In 1988, a child molestation was reported to Elkhart County law enforcement. Over the years, many leads on the case failed to pan out, but forensic samples containing spermatazoa were kept stored with the Elkhart County Sheriff. At the time, DNA testing was not available. After DNA technology became more advanced, the Elkhart County Sheriff re-opened the case for investigation and found Quinn to be a DNA match for the samples through the nationwide DNA database CODIS in 2012. Quinn’s DNA had been entered into CODIS in 2001 and 2003 via buccal swabs.

Quinn entered a guilty plea for a rape charge, but he had a bench trial for two other Class B felonies charges and was convicted of both. Quinn contests the two latter convictions based on the statute of limitations. The Indiana Code section 35–41–4–2 (2009) states, “A prosecution for a Class B or Class C felony that would otherwise be barred under this section may be commenced within one (1) year after the earlier of the date on which the state: (1) first discovers evidence sufficient to charge the offender with the offense through DNA (deoxyribonucleic acid) analysis; or (2) could have discovered evidence sufficient to charge the offender with the offense through DNA (deoxyribonucleic acid) analysis by the exercise of due diligence.”

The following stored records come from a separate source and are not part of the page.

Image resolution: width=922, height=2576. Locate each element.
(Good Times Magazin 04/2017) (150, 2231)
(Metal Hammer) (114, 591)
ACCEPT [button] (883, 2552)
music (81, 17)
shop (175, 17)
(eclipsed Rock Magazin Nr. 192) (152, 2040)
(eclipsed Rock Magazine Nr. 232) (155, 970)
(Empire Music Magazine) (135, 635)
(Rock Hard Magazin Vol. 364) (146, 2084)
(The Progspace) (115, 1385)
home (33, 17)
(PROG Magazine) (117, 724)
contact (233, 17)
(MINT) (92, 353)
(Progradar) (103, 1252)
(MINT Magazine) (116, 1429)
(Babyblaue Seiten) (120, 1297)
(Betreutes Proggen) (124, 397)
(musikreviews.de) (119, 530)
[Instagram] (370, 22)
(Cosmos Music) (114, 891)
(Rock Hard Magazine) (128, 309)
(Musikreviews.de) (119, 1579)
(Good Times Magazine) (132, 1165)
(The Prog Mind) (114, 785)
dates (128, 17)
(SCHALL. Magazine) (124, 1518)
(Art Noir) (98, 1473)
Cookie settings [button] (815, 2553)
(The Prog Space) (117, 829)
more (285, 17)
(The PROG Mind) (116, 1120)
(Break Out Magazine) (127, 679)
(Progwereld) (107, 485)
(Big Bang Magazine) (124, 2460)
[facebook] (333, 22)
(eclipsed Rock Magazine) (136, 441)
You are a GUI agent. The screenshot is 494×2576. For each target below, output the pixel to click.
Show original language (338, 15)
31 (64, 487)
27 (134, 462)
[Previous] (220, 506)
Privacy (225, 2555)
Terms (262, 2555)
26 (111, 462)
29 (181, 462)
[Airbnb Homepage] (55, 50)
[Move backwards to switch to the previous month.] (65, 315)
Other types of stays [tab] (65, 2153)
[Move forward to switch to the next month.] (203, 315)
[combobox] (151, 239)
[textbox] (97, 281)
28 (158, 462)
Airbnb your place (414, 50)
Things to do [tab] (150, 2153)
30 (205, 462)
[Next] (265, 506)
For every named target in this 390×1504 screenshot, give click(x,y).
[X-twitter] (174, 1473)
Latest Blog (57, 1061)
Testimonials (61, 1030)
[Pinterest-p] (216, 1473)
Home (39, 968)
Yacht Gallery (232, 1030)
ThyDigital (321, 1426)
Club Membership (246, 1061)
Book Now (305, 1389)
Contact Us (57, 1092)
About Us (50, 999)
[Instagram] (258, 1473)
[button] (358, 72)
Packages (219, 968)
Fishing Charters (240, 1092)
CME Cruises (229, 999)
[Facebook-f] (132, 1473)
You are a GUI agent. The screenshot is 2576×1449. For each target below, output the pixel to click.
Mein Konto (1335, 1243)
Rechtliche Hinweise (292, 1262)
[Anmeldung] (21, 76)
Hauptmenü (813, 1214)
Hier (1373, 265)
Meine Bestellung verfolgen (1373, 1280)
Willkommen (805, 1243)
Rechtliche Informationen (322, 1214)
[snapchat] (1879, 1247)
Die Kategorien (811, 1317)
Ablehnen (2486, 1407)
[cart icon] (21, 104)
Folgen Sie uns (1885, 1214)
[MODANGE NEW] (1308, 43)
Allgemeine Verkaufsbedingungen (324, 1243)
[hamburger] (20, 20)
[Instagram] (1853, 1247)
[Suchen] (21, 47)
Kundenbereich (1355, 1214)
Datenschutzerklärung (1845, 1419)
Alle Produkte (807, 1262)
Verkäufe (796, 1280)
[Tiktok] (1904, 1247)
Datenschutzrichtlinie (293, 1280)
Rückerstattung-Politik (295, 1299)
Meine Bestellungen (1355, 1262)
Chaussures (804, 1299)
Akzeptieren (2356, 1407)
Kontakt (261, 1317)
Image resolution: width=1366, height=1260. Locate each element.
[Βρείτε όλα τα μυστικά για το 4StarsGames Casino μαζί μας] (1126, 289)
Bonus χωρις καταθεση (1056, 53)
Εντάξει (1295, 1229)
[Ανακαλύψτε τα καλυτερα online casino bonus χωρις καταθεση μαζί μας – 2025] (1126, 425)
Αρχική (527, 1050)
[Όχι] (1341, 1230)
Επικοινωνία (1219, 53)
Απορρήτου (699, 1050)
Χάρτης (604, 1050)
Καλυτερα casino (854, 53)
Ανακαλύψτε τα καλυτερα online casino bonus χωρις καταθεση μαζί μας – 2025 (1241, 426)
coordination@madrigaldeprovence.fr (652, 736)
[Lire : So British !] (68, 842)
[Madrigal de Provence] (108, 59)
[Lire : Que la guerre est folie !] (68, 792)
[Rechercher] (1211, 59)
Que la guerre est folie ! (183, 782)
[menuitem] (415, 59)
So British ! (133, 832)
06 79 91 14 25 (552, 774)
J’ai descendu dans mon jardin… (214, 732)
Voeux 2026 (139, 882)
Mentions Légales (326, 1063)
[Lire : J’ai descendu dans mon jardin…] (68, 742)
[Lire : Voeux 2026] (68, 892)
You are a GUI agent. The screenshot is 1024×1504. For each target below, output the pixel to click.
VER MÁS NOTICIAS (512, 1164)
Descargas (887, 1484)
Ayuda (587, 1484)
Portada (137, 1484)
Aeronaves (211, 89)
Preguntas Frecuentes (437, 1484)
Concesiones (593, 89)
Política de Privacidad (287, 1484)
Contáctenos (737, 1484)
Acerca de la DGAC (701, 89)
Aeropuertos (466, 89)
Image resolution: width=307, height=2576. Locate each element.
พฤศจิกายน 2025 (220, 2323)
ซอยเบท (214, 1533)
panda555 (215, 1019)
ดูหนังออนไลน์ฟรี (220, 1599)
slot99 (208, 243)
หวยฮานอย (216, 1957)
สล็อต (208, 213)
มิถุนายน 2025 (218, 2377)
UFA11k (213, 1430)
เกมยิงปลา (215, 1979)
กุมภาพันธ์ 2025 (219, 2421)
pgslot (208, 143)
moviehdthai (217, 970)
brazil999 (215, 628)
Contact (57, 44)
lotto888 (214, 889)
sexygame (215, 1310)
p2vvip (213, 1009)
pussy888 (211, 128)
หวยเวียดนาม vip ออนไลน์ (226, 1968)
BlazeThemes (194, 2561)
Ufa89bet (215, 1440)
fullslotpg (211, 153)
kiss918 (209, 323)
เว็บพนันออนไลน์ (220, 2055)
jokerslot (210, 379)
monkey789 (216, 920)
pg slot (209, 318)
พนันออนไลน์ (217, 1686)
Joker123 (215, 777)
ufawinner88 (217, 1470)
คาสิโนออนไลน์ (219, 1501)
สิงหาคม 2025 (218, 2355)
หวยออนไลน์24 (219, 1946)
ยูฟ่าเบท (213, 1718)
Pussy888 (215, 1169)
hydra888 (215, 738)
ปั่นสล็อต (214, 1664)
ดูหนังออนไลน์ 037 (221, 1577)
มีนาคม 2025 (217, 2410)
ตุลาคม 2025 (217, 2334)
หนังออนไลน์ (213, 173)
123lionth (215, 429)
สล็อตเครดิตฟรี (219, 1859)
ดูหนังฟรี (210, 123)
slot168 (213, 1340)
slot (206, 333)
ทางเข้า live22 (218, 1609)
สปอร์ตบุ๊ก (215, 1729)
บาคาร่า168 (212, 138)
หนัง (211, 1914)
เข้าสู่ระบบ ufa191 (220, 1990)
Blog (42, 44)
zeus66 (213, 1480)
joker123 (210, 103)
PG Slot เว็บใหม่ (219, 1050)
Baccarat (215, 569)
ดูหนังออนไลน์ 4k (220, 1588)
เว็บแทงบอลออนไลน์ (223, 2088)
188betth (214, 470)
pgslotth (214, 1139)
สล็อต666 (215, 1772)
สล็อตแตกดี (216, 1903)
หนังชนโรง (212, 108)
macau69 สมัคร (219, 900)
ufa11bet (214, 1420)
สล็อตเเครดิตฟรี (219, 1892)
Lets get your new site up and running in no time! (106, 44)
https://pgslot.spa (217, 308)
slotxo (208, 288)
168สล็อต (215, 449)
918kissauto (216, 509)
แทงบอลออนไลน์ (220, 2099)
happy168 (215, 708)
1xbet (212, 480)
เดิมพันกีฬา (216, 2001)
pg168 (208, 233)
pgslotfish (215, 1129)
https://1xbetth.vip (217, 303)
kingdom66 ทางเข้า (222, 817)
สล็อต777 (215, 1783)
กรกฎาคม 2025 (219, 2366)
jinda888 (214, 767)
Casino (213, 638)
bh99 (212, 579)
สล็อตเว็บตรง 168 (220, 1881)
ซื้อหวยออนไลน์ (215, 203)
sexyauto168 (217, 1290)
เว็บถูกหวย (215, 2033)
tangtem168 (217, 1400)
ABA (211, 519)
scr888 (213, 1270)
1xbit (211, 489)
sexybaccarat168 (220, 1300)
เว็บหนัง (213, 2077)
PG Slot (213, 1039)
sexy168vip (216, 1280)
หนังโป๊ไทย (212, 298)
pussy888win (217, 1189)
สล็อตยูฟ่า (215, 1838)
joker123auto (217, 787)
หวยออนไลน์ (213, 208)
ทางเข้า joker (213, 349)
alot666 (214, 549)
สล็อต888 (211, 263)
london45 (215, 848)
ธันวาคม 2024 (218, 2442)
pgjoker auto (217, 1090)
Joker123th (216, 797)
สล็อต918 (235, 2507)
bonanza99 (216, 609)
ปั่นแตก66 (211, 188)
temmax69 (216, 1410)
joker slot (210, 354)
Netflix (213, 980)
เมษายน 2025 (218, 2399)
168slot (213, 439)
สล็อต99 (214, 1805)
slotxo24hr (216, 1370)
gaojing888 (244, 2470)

The Indiana Court of Appeals denied Quinn’s claim that the statute was an impermissible ex post facto rule. “[T]he DNA extension to the statute of limitations does not impose a punishment for an act that was not punishable at the time, nor does it impose an additional punishment to that which was then prescribed. The DNA extension does not violate federal or state constitutional prohibitions of ex post facto laws.”

The court also denied Quinn’s claim that the government failed to exercise due diligence in the investigation of his case. “The key inquiry for due diligence is whether the State’s efforts to identify Quinn through DNA testing were reasonable under the circumstances. Here, although the State possessed sub-items containing Quinn’s DNA in 1988, the sub-items’ continued existence was a matter of happenstance because the State’s Lab had no policy requiring retention of the sub-items when they were created. Retention of sub-items was left to the discretion of individual analysts, and many chose not to keep sub-items.”

“The evidence also demonstrates that the Lab does not have the resources to proactively examine every sub-item in its vault to see if a DNA profile can be created. There are thousands of sub-items in the Lab’s vault, and given staffing realities, Lab personnel act in response to requests from law enforcement agencies.”
“In addition, the Elkhart County Sheriff’s Department does not have the resources to leave every case open and routinely investigate them all. Instead, the Department places cases on inactive status once all avenues of investigation have been exhausted, subject to reactivating them when new information comes in. Although the Department’s employees occasionally look at inactive cases, there is no formal policy or set schedule for such reexaminations.”
“The possibility that different policies or investigation techniques could have led to Quinn’s identification years earlier does not compel a conclusion that the State acted unreasonably here.”
Quinn v. State, 2015 WL 5881890 (2015).